WHAT IS EXPECTED: A complete response lists each line of the data below that includes the word "Task".

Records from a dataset
BEGIN

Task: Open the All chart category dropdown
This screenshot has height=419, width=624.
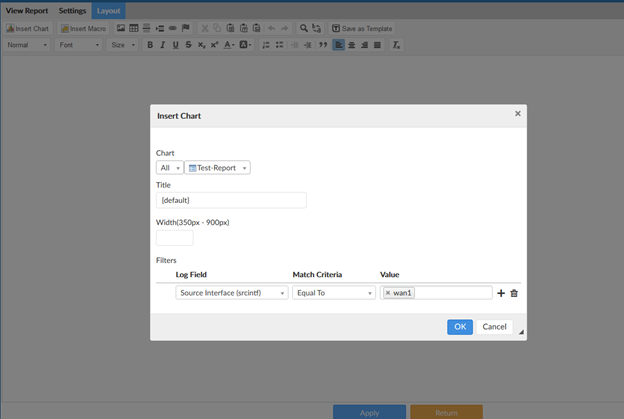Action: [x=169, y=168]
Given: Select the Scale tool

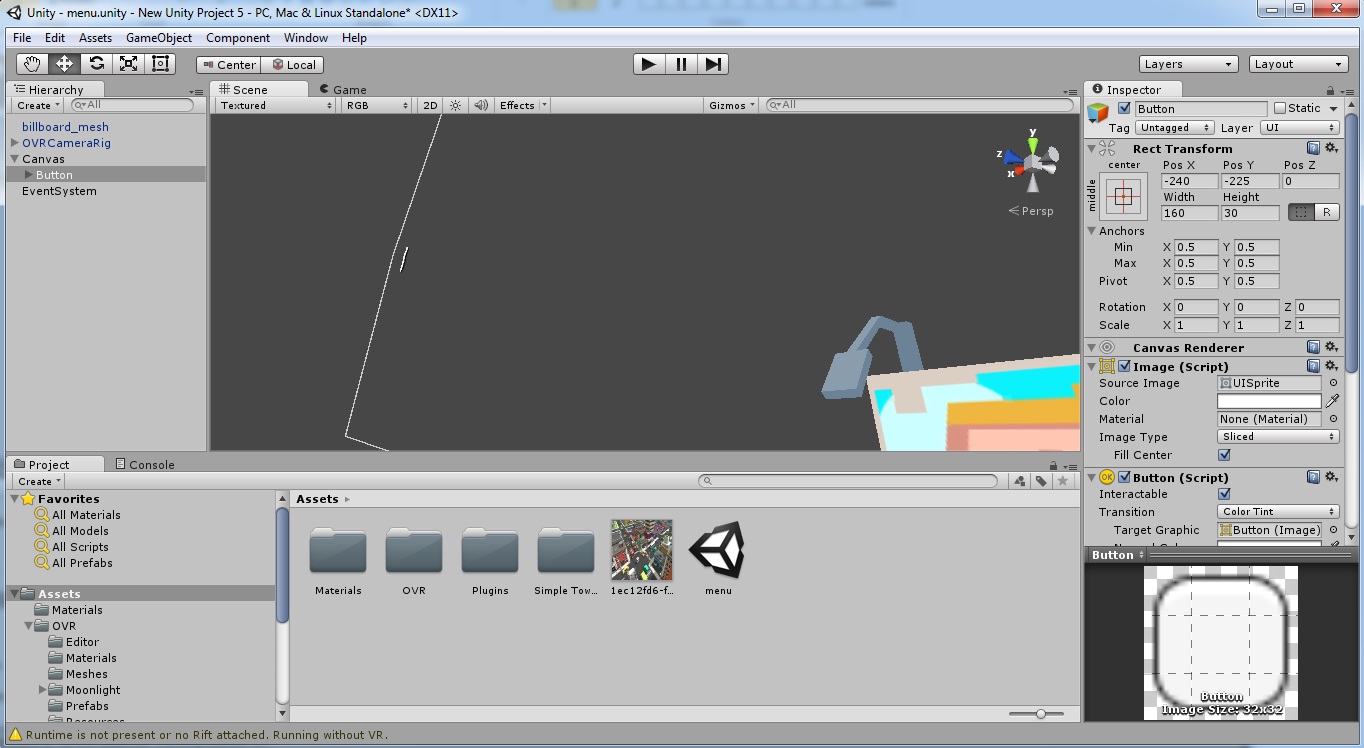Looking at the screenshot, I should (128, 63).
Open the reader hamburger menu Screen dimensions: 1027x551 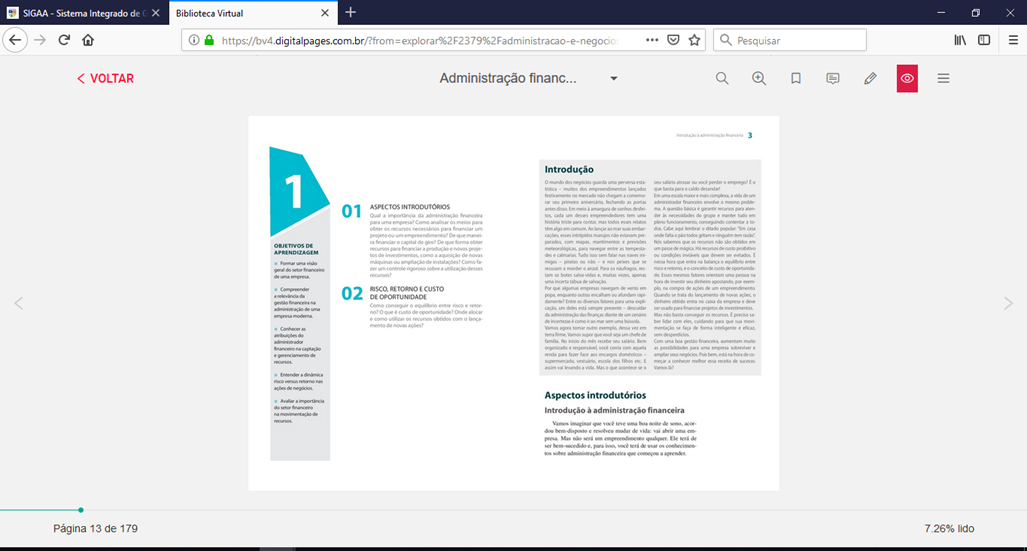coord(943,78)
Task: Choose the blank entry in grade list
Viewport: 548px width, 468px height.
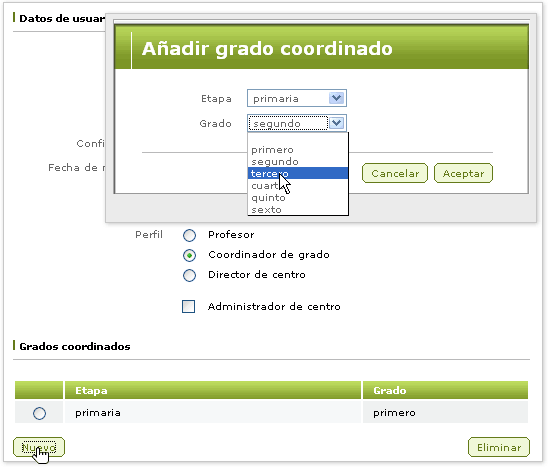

END

WRITTEN REPLY:
Task: Open the All chart category dropdown
Task: Choose the blank entry in grade list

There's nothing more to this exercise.